# Text block:
Today, we continue looking at a few mistakes we make in leadership, that even though they feel like a colossal failure in the moment, they are actually not mistakes. (Click here for part 1 and part 2.)

Asking for Help

When you interact with leaders, you begin to see a common thread among some–I cannot ask for help because it will make me look weak. Or, for a few others, the mindset seems to be “Why ask someone else when I can do this better than they can?” Still others view asking for help as a sign of weakness, or worse, and admission of being incapable of accomplishing a task.

I have written about this idea several times, but it bears repeating. So, pay attention:

You will never grow your leadership influence if you never ask for help.

Sure, you have a specific set of skills. Sure, you are good at what you do. Sure, you enjoy what you do. But if you never allow the people around you to step up, to serve, and to grow, before long you will either have no one left, or the only people left will be people who expect everything to be done for them.

# Data extract:
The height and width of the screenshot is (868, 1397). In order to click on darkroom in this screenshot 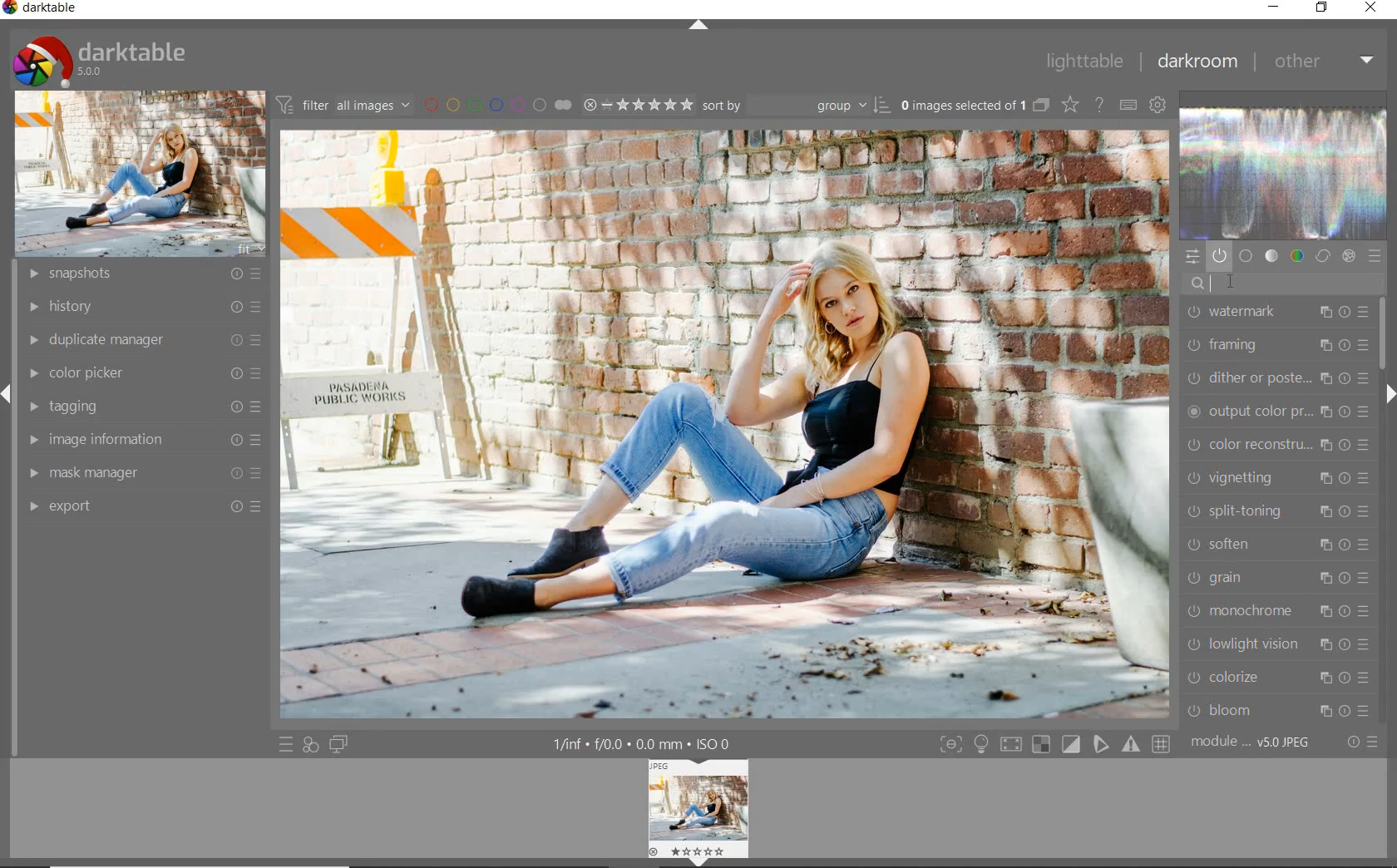, I will do `click(1199, 63)`.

# Tasks to complete:
A. Quote each sentence in the passage on asking for help that begins with the word "Sure".
B. Carry on the passage on asking for help, starting after its final sentence.

# Final answers:
A.
- Sure, you have a specific set of skills.
- Sure, you are good at what you do.
- Sure, you enjoy what you do.

B.
Think of it this way: if I can do something at 90% efficiency and I pass it off to a student, they might be able to do it at 75% efficiency at the beginning. But over time, if that something turns into a passion for them, they will likely move to 95% efficiency, or higher.

Just because you can do something does not mean you’re the only person who can do it. Yes, you need to find the two or three things only you can do and embrace them, but ask for help with the rest!

What are you holding onto today that needs to be let go?